The Integrated Health Care Navigator works directly with the Integrated Health clinical manager and director to provide high-quality field-based case management services to beneficiaries enrolled in the Guide Program and the caregiver. The care navigator will serve as the main point of contact for beneficiaries and caregivers. The Care Navigator will connect beneficiaries and caregivers to appropriate community resources.
The Care Navigator builds strong relationships with beneficiaries and caregivers to help beneficiaries stay engaged in medical care and adhere to their medications. Maintain a person-centered care plan. Care Navigators are committed to removing the beneficiary's barriers to care by identifying critical resources for the beneficiary, helping them navigate through healthcare services and systems, and promoting wellbeing. The care navigator works closely with the Care Team clinical team members for any medical, practical, behavioral, or other issues that present complexity. Responsible for completion of intake, assessments, and documentation of progress notes in the EMR.

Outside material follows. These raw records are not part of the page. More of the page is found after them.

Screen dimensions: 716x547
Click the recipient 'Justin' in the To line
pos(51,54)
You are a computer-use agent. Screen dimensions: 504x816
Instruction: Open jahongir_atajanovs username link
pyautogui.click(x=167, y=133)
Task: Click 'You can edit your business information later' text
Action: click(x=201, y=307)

Communicates effectively both verbally and in writing with the Integrated Health Team, community physicians, and other partner organizations. Identifies patient needs in the home or facility and coordinates resources accordingly. Documents the outcome of care in the appropriate EMR system. The care navigator will bring experience and passion to working in an environment that follows AuthoraCare core values of humanity, compassion, empowerment, and excellence as well as inclusion of all team members, patients, and caregivers. Supporting occasional weekend community events as needed.
Our team members enjoy the following benefits: Competitive salaries and a comprehensive benefit package which includes paid time off (PTO), seven paid holidays, medical, dental, vision, disability, and life insurance, and 403B match after 12 months of service. Other benefits include mileage reimbursement, flexible work schedules, professional growth and development opportunities, and employee engagement activities.